◆ Work instructions
Pull out every line in the records below that contains the word "should".

◆ Supplied data
* * *
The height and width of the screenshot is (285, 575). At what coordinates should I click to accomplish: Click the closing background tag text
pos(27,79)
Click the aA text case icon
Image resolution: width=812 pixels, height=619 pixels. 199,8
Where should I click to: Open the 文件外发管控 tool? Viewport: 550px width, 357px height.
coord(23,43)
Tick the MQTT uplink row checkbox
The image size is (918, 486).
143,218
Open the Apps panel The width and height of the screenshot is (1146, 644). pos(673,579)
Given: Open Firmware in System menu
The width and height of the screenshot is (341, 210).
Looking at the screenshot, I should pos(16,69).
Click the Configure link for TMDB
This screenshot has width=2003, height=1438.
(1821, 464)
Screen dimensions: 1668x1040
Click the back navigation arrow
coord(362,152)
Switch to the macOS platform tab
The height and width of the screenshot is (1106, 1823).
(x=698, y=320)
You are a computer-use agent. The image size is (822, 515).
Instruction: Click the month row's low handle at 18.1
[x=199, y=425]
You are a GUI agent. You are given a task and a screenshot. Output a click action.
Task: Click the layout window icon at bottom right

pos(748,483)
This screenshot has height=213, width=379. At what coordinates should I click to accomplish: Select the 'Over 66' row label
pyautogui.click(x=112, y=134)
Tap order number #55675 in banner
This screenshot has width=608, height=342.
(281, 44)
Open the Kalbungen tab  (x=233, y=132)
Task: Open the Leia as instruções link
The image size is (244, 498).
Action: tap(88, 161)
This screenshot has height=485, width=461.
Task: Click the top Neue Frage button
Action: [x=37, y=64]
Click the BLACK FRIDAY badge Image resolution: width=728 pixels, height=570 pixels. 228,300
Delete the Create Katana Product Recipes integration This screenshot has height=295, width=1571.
* * *
◆ Result
The height and width of the screenshot is (285, 575). At what coordinates should I click to accomplish: Click the closing background tag text
Where should I click to: Open the 文件外发管控 tool? Viewport: 550px width, 357px height.
Looking at the screenshot, I should pos(16,69).
This screenshot has height=213, width=379. At what coordinates should I click to accomplish: Select the 'Over 66' row label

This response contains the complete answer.